| TASK DETAILS |
Transcribe each line of the material with no alterations.

| GIVEN DATA |
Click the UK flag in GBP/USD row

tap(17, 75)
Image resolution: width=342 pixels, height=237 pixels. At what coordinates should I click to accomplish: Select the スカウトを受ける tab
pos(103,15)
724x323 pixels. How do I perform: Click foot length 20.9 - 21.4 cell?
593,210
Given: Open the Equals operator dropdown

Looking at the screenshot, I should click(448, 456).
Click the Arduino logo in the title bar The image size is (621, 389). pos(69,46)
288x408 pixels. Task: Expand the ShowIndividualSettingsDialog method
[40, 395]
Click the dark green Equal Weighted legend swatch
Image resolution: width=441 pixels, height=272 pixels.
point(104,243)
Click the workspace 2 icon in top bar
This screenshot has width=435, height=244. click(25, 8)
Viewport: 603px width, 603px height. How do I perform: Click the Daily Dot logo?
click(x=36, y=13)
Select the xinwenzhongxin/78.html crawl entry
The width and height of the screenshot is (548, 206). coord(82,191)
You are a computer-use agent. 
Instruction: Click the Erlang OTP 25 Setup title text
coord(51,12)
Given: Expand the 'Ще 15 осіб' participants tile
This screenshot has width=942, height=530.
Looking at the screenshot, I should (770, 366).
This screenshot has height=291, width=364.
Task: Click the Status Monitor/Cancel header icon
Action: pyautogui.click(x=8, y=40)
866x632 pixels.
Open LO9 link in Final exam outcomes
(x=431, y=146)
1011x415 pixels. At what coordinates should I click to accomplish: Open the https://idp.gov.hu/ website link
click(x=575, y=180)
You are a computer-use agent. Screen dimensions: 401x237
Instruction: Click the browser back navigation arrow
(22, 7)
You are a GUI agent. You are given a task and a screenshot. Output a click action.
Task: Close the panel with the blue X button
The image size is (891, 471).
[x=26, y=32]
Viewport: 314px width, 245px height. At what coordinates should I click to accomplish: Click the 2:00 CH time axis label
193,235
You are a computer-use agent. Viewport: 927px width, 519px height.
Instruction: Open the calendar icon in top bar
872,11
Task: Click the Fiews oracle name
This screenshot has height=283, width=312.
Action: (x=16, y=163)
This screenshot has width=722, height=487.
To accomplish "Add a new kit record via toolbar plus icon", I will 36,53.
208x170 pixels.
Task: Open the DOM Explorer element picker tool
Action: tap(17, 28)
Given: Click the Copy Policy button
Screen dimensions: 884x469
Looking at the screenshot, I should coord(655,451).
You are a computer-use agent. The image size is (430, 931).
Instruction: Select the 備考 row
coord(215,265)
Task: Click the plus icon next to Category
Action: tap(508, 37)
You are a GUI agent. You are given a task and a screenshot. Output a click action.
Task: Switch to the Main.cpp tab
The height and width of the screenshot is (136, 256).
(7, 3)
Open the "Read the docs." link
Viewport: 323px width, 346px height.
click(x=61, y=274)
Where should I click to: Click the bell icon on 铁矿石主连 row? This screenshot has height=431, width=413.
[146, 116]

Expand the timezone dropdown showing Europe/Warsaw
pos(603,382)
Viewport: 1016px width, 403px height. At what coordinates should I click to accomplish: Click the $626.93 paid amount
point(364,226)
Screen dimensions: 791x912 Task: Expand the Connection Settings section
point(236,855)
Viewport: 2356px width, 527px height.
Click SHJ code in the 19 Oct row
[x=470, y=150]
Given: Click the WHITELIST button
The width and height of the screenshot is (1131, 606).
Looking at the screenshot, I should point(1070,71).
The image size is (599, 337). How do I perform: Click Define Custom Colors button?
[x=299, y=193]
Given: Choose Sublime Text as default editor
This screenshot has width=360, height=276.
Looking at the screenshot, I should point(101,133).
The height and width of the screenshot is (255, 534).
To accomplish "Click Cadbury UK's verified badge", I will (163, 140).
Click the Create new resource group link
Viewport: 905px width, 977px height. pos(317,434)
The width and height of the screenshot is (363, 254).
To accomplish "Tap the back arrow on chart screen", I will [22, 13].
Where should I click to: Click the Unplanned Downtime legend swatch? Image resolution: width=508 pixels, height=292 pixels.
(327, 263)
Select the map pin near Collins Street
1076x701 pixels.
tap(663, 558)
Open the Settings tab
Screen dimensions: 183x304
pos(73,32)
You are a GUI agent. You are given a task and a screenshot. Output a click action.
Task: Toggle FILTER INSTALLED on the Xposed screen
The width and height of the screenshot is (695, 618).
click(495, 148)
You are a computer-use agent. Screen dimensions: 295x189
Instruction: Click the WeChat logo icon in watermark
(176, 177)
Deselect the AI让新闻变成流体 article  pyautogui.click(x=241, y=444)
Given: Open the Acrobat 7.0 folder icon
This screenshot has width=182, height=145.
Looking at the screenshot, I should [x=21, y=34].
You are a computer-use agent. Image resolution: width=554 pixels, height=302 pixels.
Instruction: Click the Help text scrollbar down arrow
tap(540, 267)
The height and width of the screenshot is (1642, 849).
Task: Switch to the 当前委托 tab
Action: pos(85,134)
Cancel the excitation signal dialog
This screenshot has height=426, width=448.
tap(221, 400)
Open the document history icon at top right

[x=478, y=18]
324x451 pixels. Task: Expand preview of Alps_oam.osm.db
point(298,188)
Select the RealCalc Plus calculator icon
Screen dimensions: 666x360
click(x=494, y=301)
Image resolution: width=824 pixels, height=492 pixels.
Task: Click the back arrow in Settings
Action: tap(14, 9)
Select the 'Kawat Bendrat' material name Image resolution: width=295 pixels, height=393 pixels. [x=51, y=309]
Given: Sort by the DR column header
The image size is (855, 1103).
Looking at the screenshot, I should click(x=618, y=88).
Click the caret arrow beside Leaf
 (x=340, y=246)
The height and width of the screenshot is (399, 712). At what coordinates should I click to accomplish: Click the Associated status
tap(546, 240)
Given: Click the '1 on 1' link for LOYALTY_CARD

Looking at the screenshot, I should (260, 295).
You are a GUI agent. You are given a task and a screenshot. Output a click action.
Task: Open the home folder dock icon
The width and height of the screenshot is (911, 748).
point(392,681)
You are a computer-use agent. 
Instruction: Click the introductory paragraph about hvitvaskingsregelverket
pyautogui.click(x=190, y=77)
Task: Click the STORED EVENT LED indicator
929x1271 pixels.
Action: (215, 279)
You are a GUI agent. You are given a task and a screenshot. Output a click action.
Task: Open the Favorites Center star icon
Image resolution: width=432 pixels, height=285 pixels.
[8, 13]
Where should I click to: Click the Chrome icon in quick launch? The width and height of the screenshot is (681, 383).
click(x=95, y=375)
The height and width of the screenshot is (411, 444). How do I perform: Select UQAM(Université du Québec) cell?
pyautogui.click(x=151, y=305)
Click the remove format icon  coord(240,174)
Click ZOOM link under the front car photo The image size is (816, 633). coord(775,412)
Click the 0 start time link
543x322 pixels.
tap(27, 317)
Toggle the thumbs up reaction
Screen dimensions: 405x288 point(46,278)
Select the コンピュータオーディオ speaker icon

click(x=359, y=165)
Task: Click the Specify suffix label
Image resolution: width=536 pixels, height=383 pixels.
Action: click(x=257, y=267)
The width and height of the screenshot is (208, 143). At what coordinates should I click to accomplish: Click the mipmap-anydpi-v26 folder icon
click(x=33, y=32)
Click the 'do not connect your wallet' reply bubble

| TASK OUTPUT |
Click the UK flag in GBP/USD row

tap(17, 75)
Image resolution: width=342 pixels, height=237 pixels. At what coordinates should I click to accomplish: Select the スカウトを受ける tab
pos(103,15)
724x323 pixels. How do I perform: Click foot length 20.9 - 21.4 cell?
593,210
Given: Open the Equals operator dropdown

Looking at the screenshot, I should click(448, 456).
Click the Arduino logo in the title bar The image size is (621, 389). pos(69,46)
288x408 pixels. Task: Expand the ShowIndividualSettingsDialog method
[40, 395]
Click the dark green Equal Weighted legend swatch
Image resolution: width=441 pixels, height=272 pixels.
point(104,243)
Click the workspace 2 icon in top bar
This screenshot has width=435, height=244. click(25, 8)
Viewport: 603px width, 603px height. How do I perform: Click the Daily Dot logo?
click(x=36, y=13)
Select the xinwenzhongxin/78.html crawl entry
The width and height of the screenshot is (548, 206). coord(82,191)
You are a computer-use agent. 
Instruction: Click the Erlang OTP 25 Setup title text
coord(51,12)
Given: Expand the 'Ще 15 осіб' participants tile
This screenshot has width=942, height=530.
Looking at the screenshot, I should (770, 366).
This screenshot has height=291, width=364.
Task: Click the Status Monitor/Cancel header icon
Action: pyautogui.click(x=8, y=40)
866x632 pixels.
Open LO9 link in Final exam outcomes
(x=431, y=146)
1011x415 pixels. At what coordinates should I click to accomplish: Open the https://idp.gov.hu/ website link
click(x=575, y=180)
You are a computer-use agent. Screen dimensions: 401x237
Instruction: Click the browser back navigation arrow
(22, 7)
You are a GUI agent. You are given a task and a screenshot. Output a click action.
Task: Close the panel with the blue X button
The image size is (891, 471).
[x=26, y=32]
Viewport: 314px width, 245px height. At what coordinates should I click to accomplish: Click the 2:00 CH time axis label
193,235
You are a computer-use agent. Viewport: 927px width, 519px height.
Instruction: Open the calendar icon in top bar
872,11
Task: Click the Fiews oracle name
This screenshot has height=283, width=312.
Action: (x=16, y=163)
This screenshot has width=722, height=487.
To accomplish "Add a new kit record via toolbar plus icon", I will 36,53.
208x170 pixels.
Task: Open the DOM Explorer element picker tool
Action: tap(17, 28)
Given: Click the Copy Policy button
Screen dimensions: 884x469
Looking at the screenshot, I should coord(655,451).
You are a computer-use agent. The image size is (430, 931).
Instruction: Select the 備考 row
coord(215,265)
Task: Click the plus icon next to Category
Action: tap(508, 37)
You are a GUI agent. You are given a task and a screenshot. Output a click action.
Task: Switch to the Main.cpp tab
The height and width of the screenshot is (136, 256).
(7, 3)
Open the "Read the docs." link
Viewport: 323px width, 346px height.
click(x=61, y=274)
Where should I click to: Click the bell icon on 铁矿石主连 row? This screenshot has height=431, width=413.
[146, 116]

Expand the timezone dropdown showing Europe/Warsaw
pos(603,382)
Viewport: 1016px width, 403px height. At what coordinates should I click to accomplish: Click the $626.93 paid amount
point(364,226)
Screen dimensions: 791x912 Task: Expand the Connection Settings section
point(236,855)
Viewport: 2356px width, 527px height.
Click SHJ code in the 19 Oct row
[x=470, y=150]
Given: Click the WHITELIST button
The width and height of the screenshot is (1131, 606).
Looking at the screenshot, I should point(1070,71).
The image size is (599, 337). How do I perform: Click Define Custom Colors button?
[x=299, y=193]
Given: Choose Sublime Text as default editor
This screenshot has width=360, height=276.
Looking at the screenshot, I should point(101,133).
The height and width of the screenshot is (255, 534).
To accomplish "Click Cadbury UK's verified badge", I will (163, 140).
Click the Create new resource group link
Viewport: 905px width, 977px height. pos(317,434)
The width and height of the screenshot is (363, 254).
To accomplish "Tap the back arrow on chart screen", I will [22, 13].
Where should I click to: Click the Unplanned Downtime legend swatch? Image resolution: width=508 pixels, height=292 pixels.
(327, 263)
Select the map pin near Collins Street
1076x701 pixels.
tap(663, 558)
Open the Settings tab
Screen dimensions: 183x304
pos(73,32)
You are a GUI agent. You are given a task and a screenshot. Output a click action.
Task: Toggle FILTER INSTALLED on the Xposed screen
The width and height of the screenshot is (695, 618).
click(495, 148)
You are a computer-use agent. Screen dimensions: 295x189
Instruction: Click the WeChat logo icon in watermark
(176, 177)
Deselect the AI让新闻变成流体 article  pyautogui.click(x=241, y=444)
Given: Open the Acrobat 7.0 folder icon
This screenshot has width=182, height=145.
Looking at the screenshot, I should [x=21, y=34].
You are a computer-use agent. Image resolution: width=554 pixels, height=302 pixels.
Instruction: Click the Help text scrollbar down arrow
tap(540, 267)
The height and width of the screenshot is (1642, 849).
Task: Switch to the 当前委托 tab
Action: pos(85,134)
Cancel the excitation signal dialog
This screenshot has height=426, width=448.
tap(221, 400)
Open the document history icon at top right

[x=478, y=18]
324x451 pixels. Task: Expand preview of Alps_oam.osm.db
point(298,188)
Select the RealCalc Plus calculator icon
Screen dimensions: 666x360
click(x=494, y=301)
Image resolution: width=824 pixels, height=492 pixels.
Task: Click the back arrow in Settings
Action: tap(14, 9)
Select the 'Kawat Bendrat' material name Image resolution: width=295 pixels, height=393 pixels. [x=51, y=309]
Given: Sort by the DR column header
The image size is (855, 1103).
Looking at the screenshot, I should click(x=618, y=88).
Click the caret arrow beside Leaf
 (x=340, y=246)
The height and width of the screenshot is (399, 712). At what coordinates should I click to accomplish: Click the Associated status
tap(546, 240)
Given: Click the '1 on 1' link for LOYALTY_CARD

Looking at the screenshot, I should (260, 295).
You are a GUI agent. You are given a task and a screenshot. Output a click action.
Task: Open the home folder dock icon
The width and height of the screenshot is (911, 748).
point(392,681)
You are a computer-use agent. 
Instruction: Click the introductory paragraph about hvitvaskingsregelverket
pyautogui.click(x=190, y=77)
Task: Click the STORED EVENT LED indicator
929x1271 pixels.
Action: (215, 279)
You are a GUI agent. You are given a task and a screenshot. Output a click action.
Task: Open the Favorites Center star icon
Image resolution: width=432 pixels, height=285 pixels.
[8, 13]
Where should I click to: Click the Chrome icon in quick launch? The width and height of the screenshot is (681, 383).
click(x=95, y=375)
The height and width of the screenshot is (411, 444). How do I perform: Select UQAM(Université du Québec) cell?
pyautogui.click(x=151, y=305)
Click the remove format icon  coord(240,174)
Click ZOOM link under the front car photo The image size is (816, 633). coord(775,412)
Click the 0 start time link
543x322 pixels.
tap(27, 317)
Toggle the thumbs up reaction
Screen dimensions: 405x288 point(46,278)
Select the コンピュータオーディオ speaker icon

click(x=359, y=165)
Task: Click the Specify suffix label
Image resolution: width=536 pixels, height=383 pixels.
Action: click(x=257, y=267)
The width and height of the screenshot is (208, 143). At what coordinates should I click to accomplish: Click the mipmap-anydpi-v26 folder icon
click(x=33, y=32)
Click the 'do not connect your wallet' reply bubble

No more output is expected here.